** Opening Data for this exercise block **
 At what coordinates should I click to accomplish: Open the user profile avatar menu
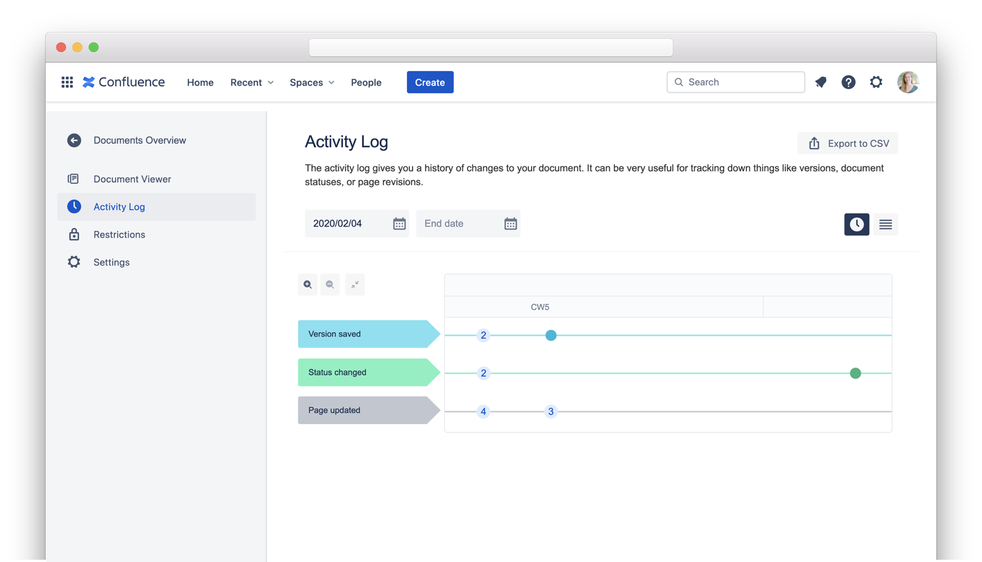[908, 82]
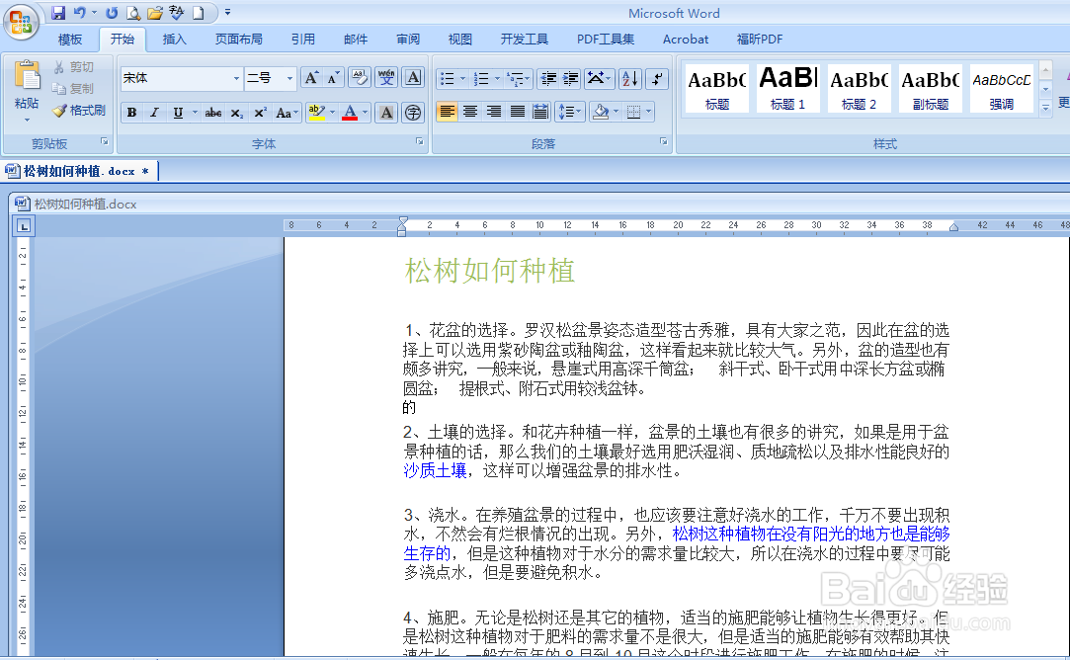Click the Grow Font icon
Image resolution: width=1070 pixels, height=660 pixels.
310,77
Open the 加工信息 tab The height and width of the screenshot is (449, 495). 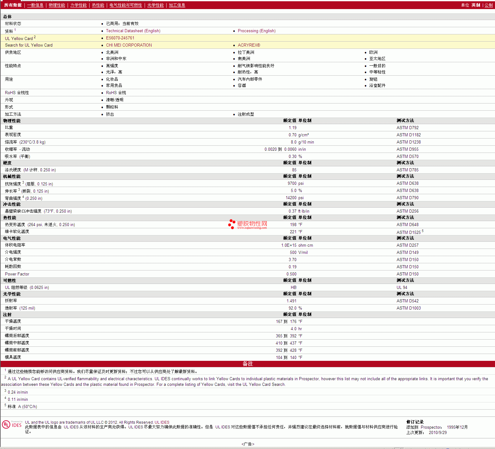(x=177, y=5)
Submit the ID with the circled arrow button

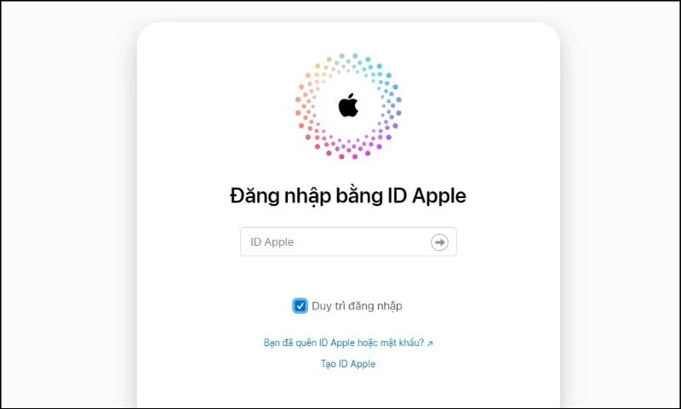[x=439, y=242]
** Closing Data for this exercise block **
** Opening Data for this exercise block **
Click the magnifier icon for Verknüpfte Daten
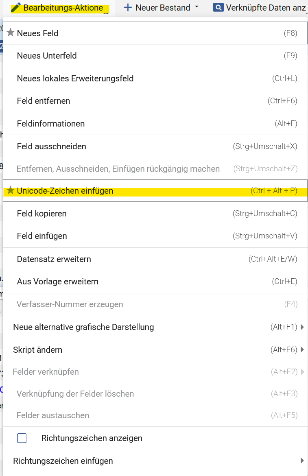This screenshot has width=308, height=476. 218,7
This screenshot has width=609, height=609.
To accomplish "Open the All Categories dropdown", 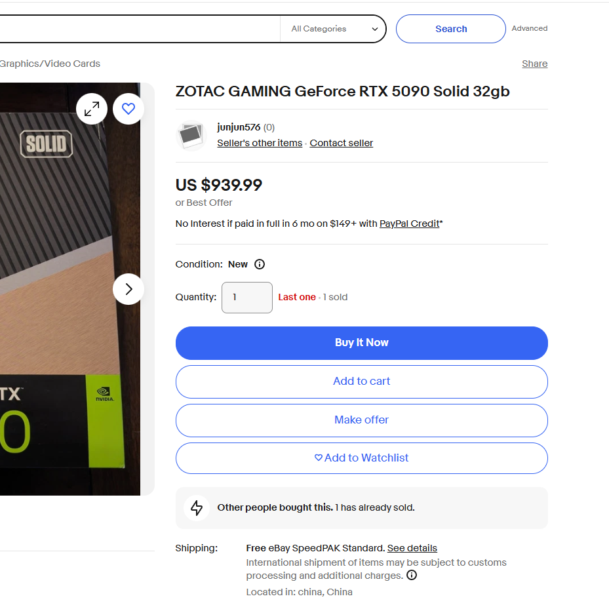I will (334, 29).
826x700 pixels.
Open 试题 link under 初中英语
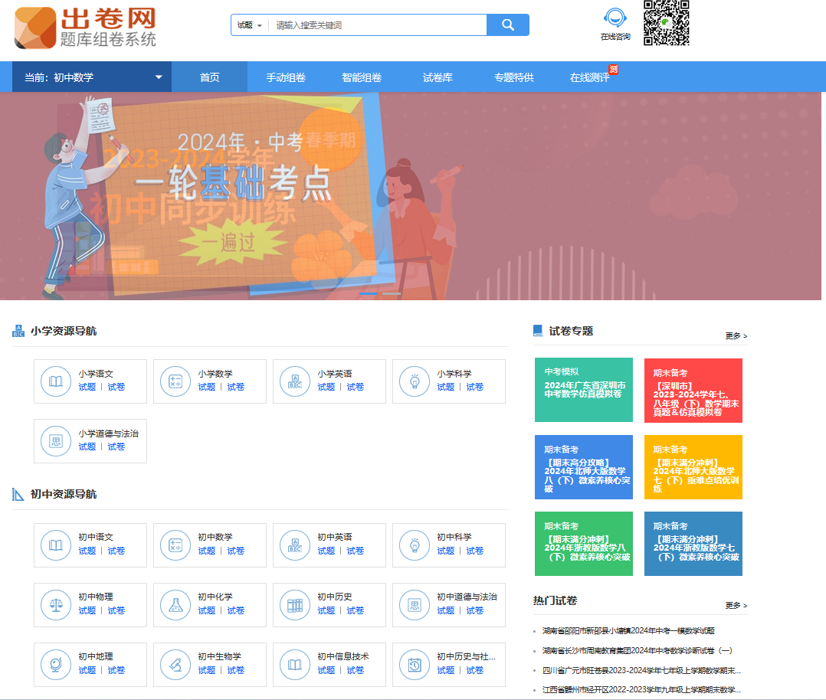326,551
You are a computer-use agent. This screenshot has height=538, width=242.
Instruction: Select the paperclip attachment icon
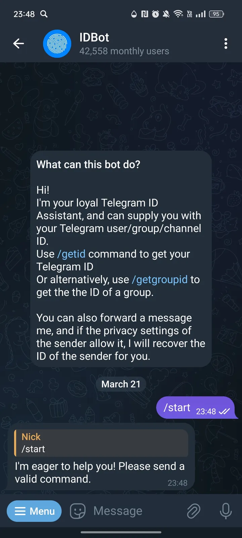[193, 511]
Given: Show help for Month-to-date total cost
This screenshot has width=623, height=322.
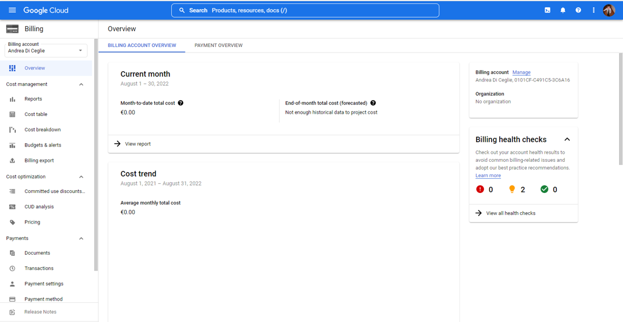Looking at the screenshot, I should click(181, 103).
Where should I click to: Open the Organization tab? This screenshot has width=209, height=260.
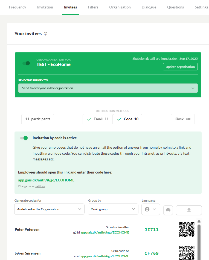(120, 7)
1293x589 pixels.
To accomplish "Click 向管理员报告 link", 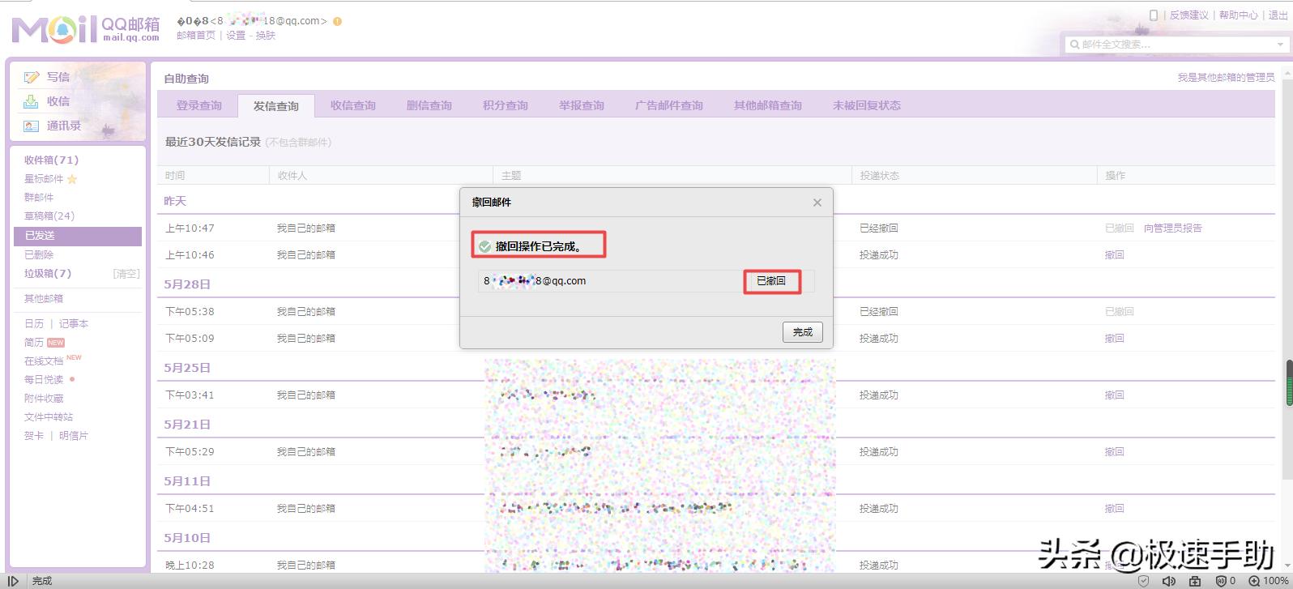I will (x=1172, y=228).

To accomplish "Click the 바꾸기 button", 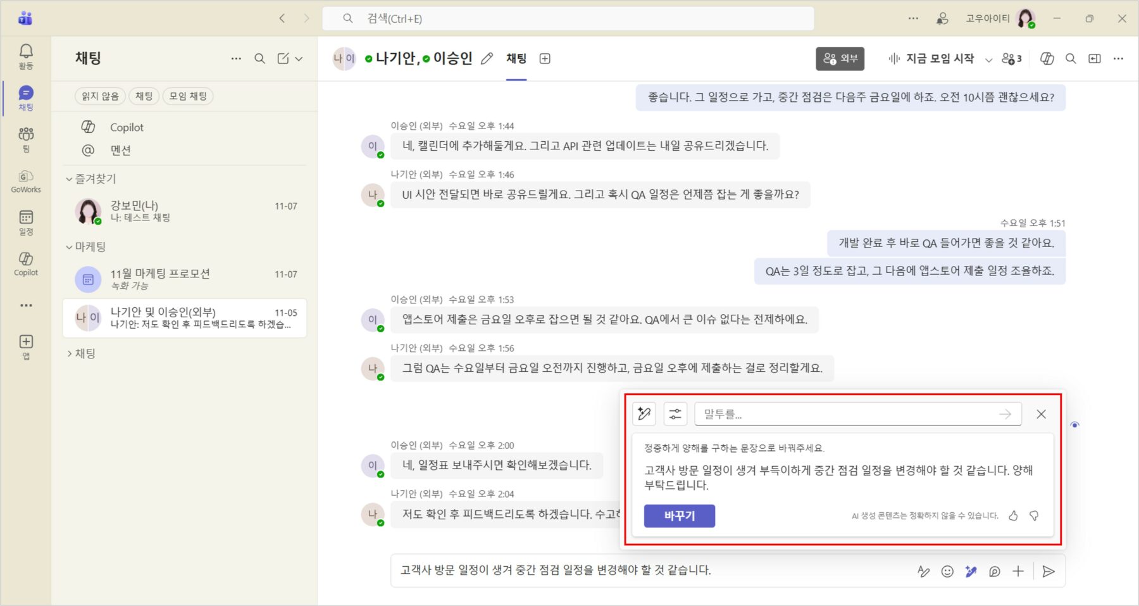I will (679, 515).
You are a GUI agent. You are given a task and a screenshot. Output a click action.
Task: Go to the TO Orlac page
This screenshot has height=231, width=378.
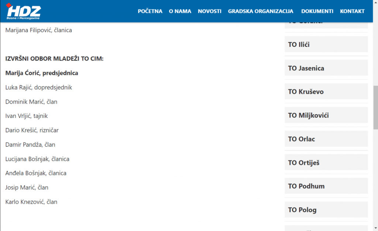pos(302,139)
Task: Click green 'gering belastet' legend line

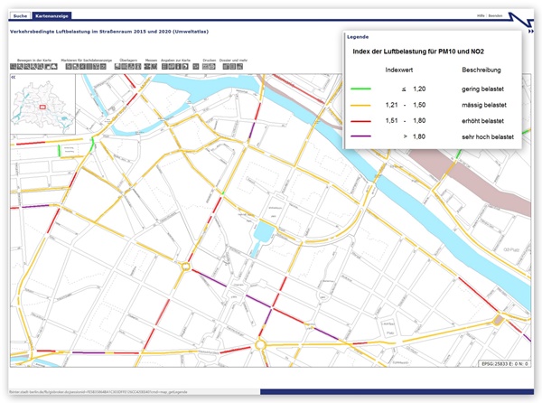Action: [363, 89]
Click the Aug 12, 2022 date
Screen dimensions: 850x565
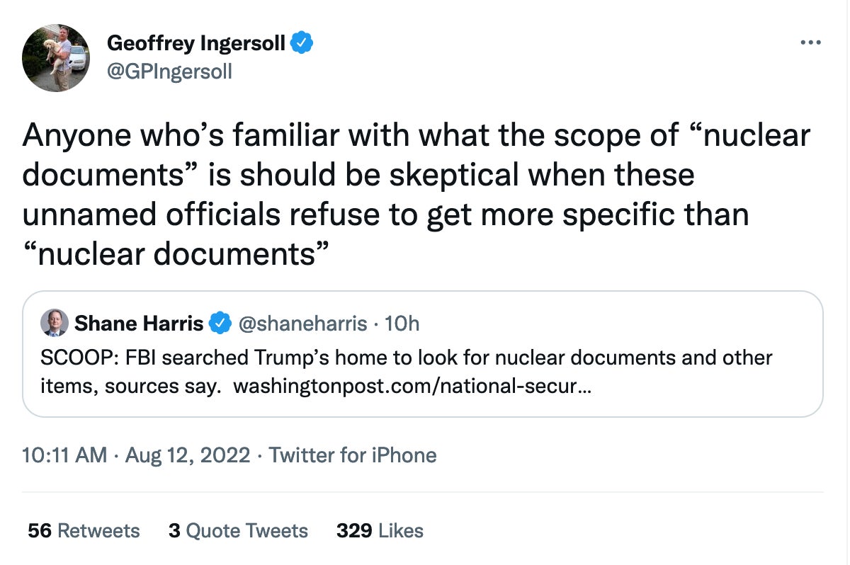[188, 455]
** Closing Data for this exercise block **
** Opening Data for this exercise block **
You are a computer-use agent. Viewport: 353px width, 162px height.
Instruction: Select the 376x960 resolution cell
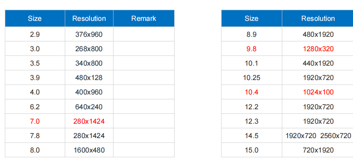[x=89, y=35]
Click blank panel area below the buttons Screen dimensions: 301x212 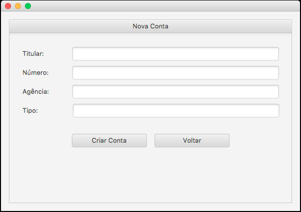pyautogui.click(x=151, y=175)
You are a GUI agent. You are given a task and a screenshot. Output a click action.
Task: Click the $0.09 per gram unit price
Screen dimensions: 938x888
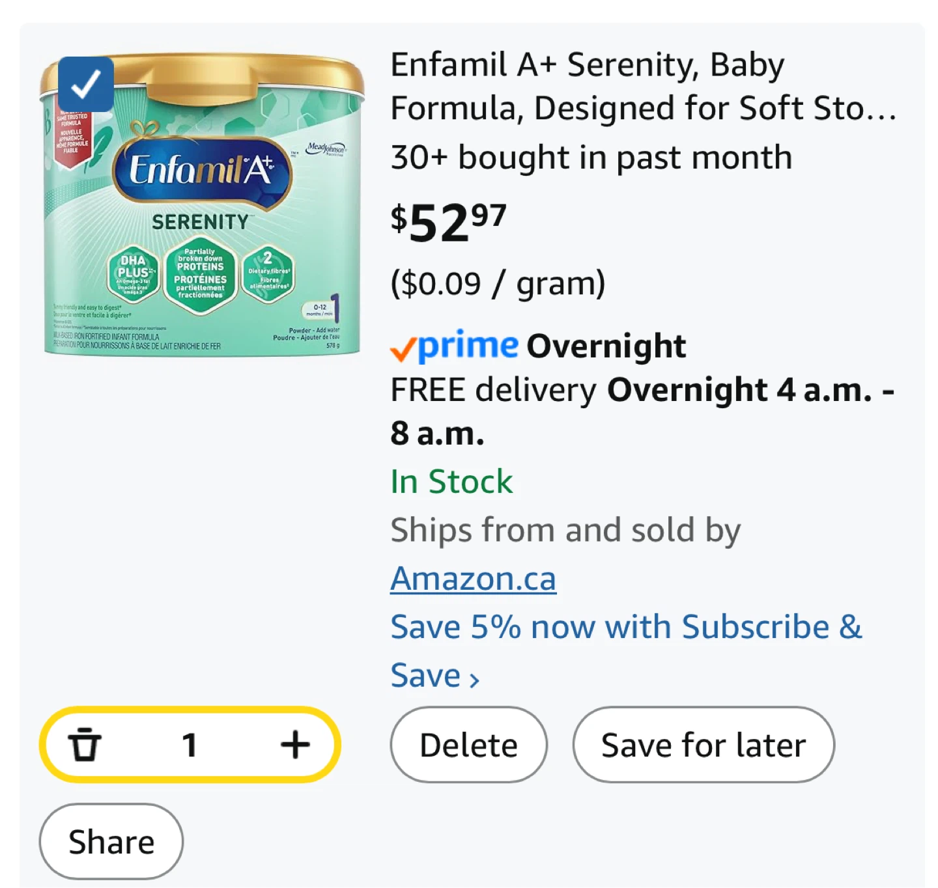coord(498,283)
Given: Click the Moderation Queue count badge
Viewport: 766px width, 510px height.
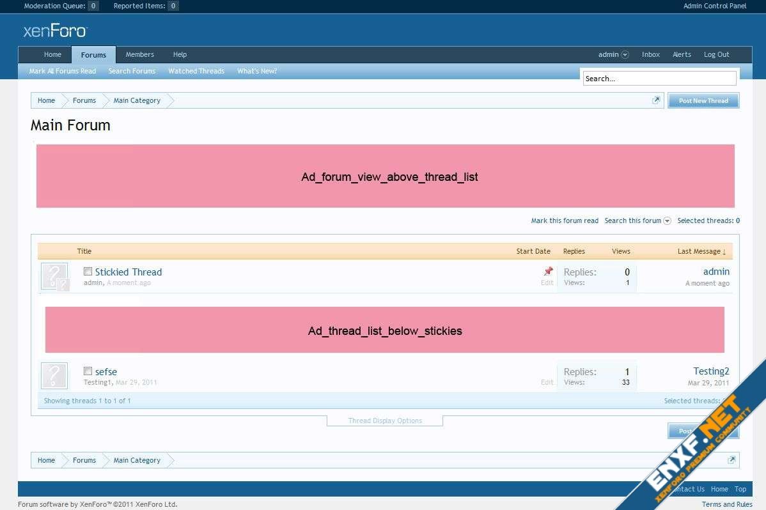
** Closing Data for this exercise block **
▶ _Problem to work on_
Find the word "agent" in the material, then list each line that holds it.

▶ _Your response_
You are a computer-use agent. This screenshot has height=538, width=242.
You are a GUI agent. You are given a task and a screenshot. Output a click action.
You are a computer-use agent. Viewport: 353px width, 162px height.
You are a GUI agent. You are given a task and a screenshot. Output a click action.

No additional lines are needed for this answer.